Work instructions:
Pick each line containing the word "Disable" out of the data below.

(Stored items)
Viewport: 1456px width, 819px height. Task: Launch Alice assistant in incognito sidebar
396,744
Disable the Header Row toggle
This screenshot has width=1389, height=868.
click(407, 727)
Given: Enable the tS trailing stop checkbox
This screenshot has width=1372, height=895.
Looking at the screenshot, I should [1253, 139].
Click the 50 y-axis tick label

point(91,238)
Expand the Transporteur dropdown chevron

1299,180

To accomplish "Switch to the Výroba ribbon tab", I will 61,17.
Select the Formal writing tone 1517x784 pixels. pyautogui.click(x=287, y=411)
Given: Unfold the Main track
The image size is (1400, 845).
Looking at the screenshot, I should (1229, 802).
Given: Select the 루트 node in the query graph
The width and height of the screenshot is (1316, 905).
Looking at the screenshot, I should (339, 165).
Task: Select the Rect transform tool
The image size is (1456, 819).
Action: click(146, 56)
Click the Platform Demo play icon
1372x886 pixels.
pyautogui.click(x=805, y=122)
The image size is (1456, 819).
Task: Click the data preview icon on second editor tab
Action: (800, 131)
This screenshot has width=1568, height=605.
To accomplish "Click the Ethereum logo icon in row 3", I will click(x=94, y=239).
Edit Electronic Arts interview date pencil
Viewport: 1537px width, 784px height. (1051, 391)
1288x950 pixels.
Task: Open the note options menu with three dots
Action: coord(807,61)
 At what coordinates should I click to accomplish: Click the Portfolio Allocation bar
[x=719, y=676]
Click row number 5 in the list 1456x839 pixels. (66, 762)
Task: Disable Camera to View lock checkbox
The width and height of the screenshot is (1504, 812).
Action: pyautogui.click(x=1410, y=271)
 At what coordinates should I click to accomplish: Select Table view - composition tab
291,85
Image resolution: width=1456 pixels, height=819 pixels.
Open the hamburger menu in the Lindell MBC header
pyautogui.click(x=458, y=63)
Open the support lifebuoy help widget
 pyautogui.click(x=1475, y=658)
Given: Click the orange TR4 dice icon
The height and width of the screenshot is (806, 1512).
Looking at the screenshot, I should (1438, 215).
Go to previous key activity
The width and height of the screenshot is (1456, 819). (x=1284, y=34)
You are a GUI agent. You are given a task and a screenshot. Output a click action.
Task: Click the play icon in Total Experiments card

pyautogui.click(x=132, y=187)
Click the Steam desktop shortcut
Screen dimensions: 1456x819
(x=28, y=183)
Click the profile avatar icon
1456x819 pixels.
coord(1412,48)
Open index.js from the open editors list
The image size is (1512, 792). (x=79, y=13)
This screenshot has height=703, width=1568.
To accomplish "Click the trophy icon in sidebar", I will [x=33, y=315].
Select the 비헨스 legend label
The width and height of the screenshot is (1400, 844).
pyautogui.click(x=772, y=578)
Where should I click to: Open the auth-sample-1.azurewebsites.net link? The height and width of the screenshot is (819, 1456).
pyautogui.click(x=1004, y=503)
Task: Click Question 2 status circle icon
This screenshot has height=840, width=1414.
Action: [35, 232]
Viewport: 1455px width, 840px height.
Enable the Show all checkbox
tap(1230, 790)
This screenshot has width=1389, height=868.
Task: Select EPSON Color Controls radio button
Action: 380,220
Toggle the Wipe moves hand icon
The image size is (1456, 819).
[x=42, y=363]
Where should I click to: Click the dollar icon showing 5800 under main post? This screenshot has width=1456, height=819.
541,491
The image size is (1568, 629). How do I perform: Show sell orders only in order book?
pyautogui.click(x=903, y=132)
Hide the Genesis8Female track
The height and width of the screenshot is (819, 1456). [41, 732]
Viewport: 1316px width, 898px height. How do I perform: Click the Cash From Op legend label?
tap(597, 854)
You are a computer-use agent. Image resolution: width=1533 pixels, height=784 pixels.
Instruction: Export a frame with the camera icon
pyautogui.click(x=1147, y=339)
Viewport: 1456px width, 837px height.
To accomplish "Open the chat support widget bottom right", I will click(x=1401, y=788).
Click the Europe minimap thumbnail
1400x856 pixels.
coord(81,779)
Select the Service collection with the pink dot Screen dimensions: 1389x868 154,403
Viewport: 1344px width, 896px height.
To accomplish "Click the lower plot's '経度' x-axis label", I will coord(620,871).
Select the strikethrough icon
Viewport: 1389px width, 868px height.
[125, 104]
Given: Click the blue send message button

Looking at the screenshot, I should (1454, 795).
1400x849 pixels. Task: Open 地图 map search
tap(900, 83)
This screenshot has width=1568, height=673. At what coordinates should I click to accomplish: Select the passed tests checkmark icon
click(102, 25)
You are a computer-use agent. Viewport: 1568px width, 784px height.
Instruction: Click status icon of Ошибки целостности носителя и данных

Answer space:
Disable the Header Row toggle
Task: Disable Camera to View lock checkbox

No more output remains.